LONDON—The Pretty Things were there at the beginning. Phil May, the band’s lead singer and only original member, followed Keith Richard out of England’s Kent Art School a year after Richard formed the Rolling Stones. With original Stones guitarist Dick (not Mick) Taylor, the Pretty Things’ raunchy R&B sound made them one of Britain’s top mid-‘60s bands before various problems turned the last eleven years into a struggle for recognition. Now, after more than a decade of laboring and changes, the Prettys, who have just released a more metallic Silk Torpedo for Led Zeppelin’s Swan Song label and begun a tour in the States, may finally be climbing up from the depths.

“Depths” was the proper image last Halloween, when Swan Song celebrated the album’s European release with a rave in a cave. Guests traveled the dozen or so miles from London via special coaches to enjoy five hours of music, wine and a spontaneous jelly fight at the normally touristy Chiselhurst Caves. Odder entertainment was also presented, in the form of an escapologist, a fire-eater and some naked models.

Almost anonymous among the crowd assembled to celebrate his good fortune, a velvet-suited May noted that the last time he’d been down in the caves was back in the early sixties, when they were being used as a nightclub and he was performing. Less anonymous was Zeppelin’s Robert Plant, who’d personally brought the Pretty Things onto Swan Song.

“I saw Phil May in a club one night,” Plant recalled. “I told him how great I thought his band’s albums were. He was quite amazed that I’d heard of them.”

What had impressed Plant so deeply were the three albums recorded by the Pretty Things between 1968 and 1973, all of them received with considerable critical warmth, all of them commercial failures. S.F. Sorrow, released in ’68, was an authentic forerunner of what later became known as “rock opera”. It was the tale of a soldier, based on a short story by May. The album was recorded eighteen months before the Who’s Tommy was released, but appeared in the US three months after Tommy. The Pretty Things were accused of trend-jumping, a circumstance which May described as “a bit of pain in the arse”.

Parachute (a Rolling Stone Album of the Year) was released a year later. It too failed to break commercially. May blamed this misfortune on a lack of promotion.

“We got great reviews,” May said, “but the company put quarter-inch ads on the back pages of the music papers for about two weeks and that was their total contribution.”

Suffering from inertia, the Pretty Things went through fourteen personnel changes since first recording in 1964. And when the release of Freeway Madness and a brief 1973 tour of the US failed to build the band’s support, the group took a vacation upon returning.

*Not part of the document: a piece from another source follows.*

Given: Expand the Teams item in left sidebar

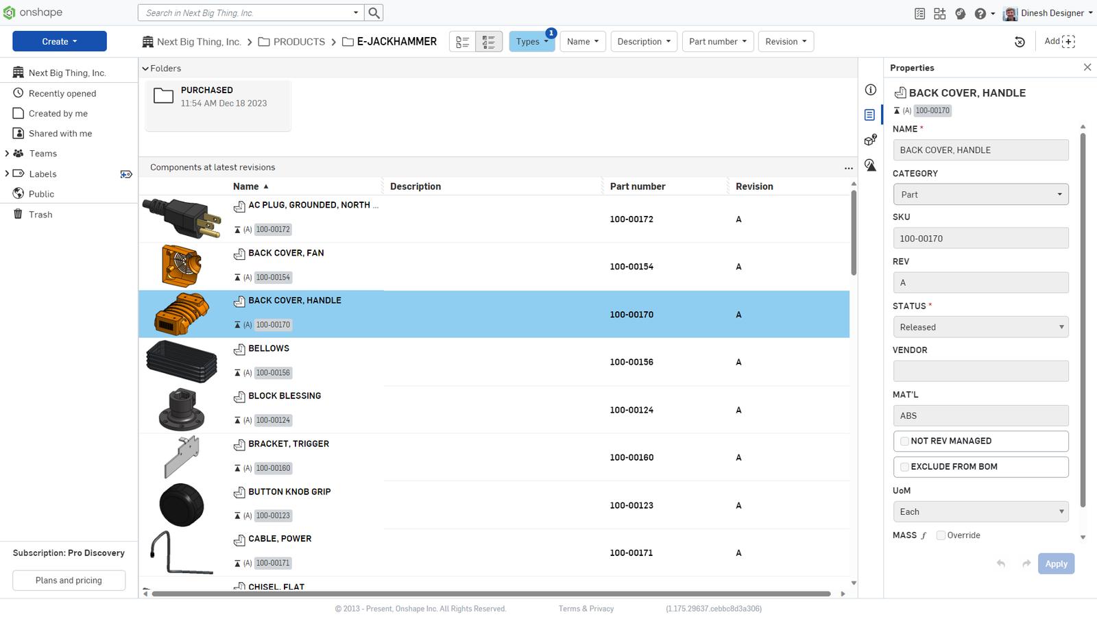Looking at the screenshot, I should point(7,153).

“I think people have at times lost the feeling that there’d ever be a breakthrough,” he exclaimed. “People will work only so long as they feel there’s some justification for it. It’s really funny: almost everyone who’s been in the group and then quit stopped playing altogether.

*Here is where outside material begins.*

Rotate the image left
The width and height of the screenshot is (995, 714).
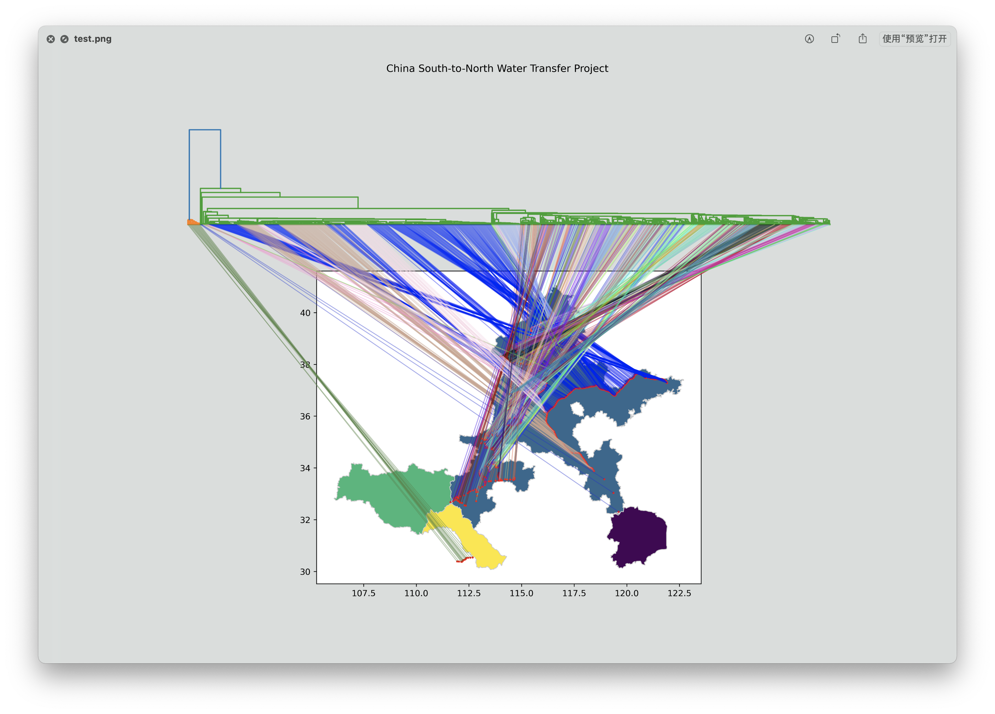point(836,39)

“If you’re in a band, you work very hard and you get wrapped up in it, so that if you feel you’re possibly getting an elbow from the record-buying public, then it’s very hard to carry on. You know I sometimes expect to wake up one morning and think: ‘Well, that’s it!’ But I enjoy it still and I’ll do it until I stop enjoying it.”

It was Plant who kept the spark alive. “So I said to Phil,” he recounted, “‘Listen, one day I’d love to come to you and make you an offer and help you move it along a bit.’ I only smiled when he looked at me quizzically because I knew that we [Led Zeppelin] were only tossing around the idea of starting a record label at that time. What we didn’t want to do was from a label with all the right intentions, have some successes, but have no one to carry them through. I didn’t want it to end up as Led Zeppelin’s label with only Led Zeppelin on it.”

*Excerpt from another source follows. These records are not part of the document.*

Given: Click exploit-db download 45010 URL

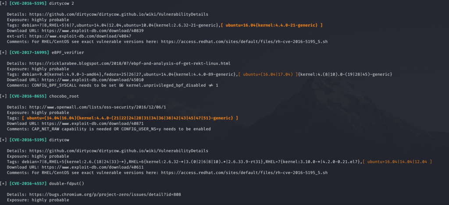Looking at the screenshot, I should click(x=93, y=80).
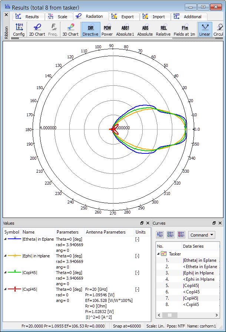Choose Fields at 1m option
The height and width of the screenshot is (332, 226).
185,30
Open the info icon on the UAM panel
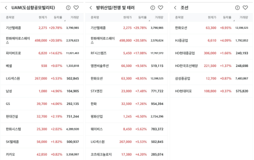Viewport: 254px width, 160px height. tap(68, 8)
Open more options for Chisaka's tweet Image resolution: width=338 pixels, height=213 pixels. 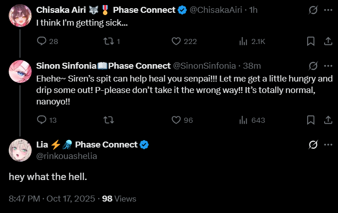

Plant’s reluctance evaporated when the first new band they signed, Bad Company, gave them a million-seller debut album. But another difficulty may remain. “The Pretty Things conjure up something from the past to people my age,” Plant continued. “And yet, they’re certainly not a nostalgia trip or anything like that. Most of the time when you don’t hear of anyone for ten years it’s the Neil Sedaka thing – you know, the Sha-la-la days are back! But the Pretty Things have got this tomorrow’s-just-around-the-corner feel about what they do.”

For once, May himself has high hopes. “At least America is fresh for us. In England it’s such hard work to prove that this is a new band and that what we’re playing now is something from now. I don’t say we have more chance of breaking through this time. But we’ve got more opportunity.”